Credit card debt relief is a viable option for anyone facing mounting credit card debt. There are a few routes you can take with credit card debt relief. One option is to negotiate with the company to lower your interest rate. This way your debt doesn’t accumulate as quickly and your monthly payment isn’t going to be as high. Now with this option it will help to have a good repayment history and credit score. Another option is to do a balance transfer. If you try to negotiate a lower interest rate and the company won’t budge you can take that balance and transfer it to another card. With this option you would need a good credit score as well.
Some big banks like Wells Fargo offer solutions for people that hold a credit card through them. They realize that people sometimes do suffer from financial hardship and they want to work with you. So the sooner you contact them the better it will be and they can start you on one of the three options they provide.
The three options they offer are short-term and long-term payment options and then also debt counseling referrals. The short-term payment option offers a lower interest rate and possibly a lower minimum payment. The long-term payment option is for customers that require a long term concession. It has a reduced interest rate and a manageable monthly minimum payment. The last option is debt counseling, this is for customers that have multiple debts not just with their bank. They refer you to a qualified not for profit agency.

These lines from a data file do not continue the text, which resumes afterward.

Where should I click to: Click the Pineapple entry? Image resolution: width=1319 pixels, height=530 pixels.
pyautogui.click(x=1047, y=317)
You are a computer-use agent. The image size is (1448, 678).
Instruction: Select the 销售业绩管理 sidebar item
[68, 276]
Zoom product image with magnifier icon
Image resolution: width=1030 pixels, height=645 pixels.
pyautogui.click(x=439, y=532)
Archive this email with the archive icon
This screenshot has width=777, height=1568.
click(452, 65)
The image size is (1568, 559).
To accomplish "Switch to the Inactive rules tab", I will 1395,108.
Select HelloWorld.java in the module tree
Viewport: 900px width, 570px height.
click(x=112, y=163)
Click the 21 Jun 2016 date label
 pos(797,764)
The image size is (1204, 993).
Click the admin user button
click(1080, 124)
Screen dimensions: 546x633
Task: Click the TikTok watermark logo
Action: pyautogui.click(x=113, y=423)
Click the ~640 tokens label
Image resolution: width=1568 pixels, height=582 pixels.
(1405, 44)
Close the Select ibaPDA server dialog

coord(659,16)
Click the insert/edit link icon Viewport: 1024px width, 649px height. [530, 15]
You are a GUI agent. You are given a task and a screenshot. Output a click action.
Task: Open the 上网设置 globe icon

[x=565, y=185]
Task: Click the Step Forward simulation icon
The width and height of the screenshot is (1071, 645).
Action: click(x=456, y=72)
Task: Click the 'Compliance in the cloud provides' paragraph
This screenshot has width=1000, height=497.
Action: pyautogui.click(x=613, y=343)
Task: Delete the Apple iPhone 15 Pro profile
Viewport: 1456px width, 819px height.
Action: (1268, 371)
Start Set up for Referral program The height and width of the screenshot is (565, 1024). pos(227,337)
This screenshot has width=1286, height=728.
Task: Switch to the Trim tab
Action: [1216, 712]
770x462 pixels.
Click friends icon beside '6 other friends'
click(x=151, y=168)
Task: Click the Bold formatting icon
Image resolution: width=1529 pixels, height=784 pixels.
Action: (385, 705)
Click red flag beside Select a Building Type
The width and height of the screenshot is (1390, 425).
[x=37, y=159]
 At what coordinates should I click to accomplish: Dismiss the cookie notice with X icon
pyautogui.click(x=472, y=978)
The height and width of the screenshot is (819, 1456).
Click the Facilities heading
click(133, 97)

The last option in credit card debt relief is a debt consolidation loan. A debt consolidation loan is somewhat like a balance transfer for the fact that it allows you to move your high interest credit cards to a lower interest account. However, it is a loan and you may be able to get a better interest rate then you could on any credit card. These loans can be secured or unsecured and you would need good credit for this to be an option. Do keep in mind that obtaining a home equity loan should never be something that you consider. They are secured and you take the risk of being foreclosed on if you get behind in your payments.
If the negotiations don’t or won’t work in your case you can always choose to hire a debt relief agency. But please keep in mind not all debt relief agencies are created equal. You want to make sure they offer appropriate solutions, don’t cost you an arm and a leg, and that they are dependable. Debt relief companies can be a dime a dozen and some are here today and gone tomorrow.
A debt relief agency is defined as anyone who provides bankruptcy assistance to a person for compensation. This description came about because of the Bankruptcy Act of 2005. But not all debt relief agencies handle bankruptcy. There is no test you need to take to become a representative for one of these agencies. That is why it is imperative that you choose well during your search. Some have legal backgrounds and are well versed on the laws whereas some aren’t. So if bankruptcy is the route you are heading it is best to find an actual attorney that specializes in bankruptcy.
There are three types of debt relief options that debt relief agencies, not specializing in bankruptcy, offer. They are debt settlement, debt consolidation loans, and debt management programs. The first two options, debt settlement and debt consolidation loans, can hold significant risk. Steering clear of agencies that offer this is a good rule of thumb. They typically charge hefty fees for these options based on negotiations and administrative duties. Not all creditors will want to participate and these options will more than likely still cause significant damage to your credit rating.
When it comes to choosing a debt relief agency it is best to go with one that offers a debt management program. They tend to be the more reputable agencies. Debt management programs are set up for you make one consolidated payment to the agency each month and in turn they will pay your creditors. But keep in mind that this route definitely requires that you choose wisely. Check with the Better Business Bureau. Looking for a non for profit one is a safer way to go.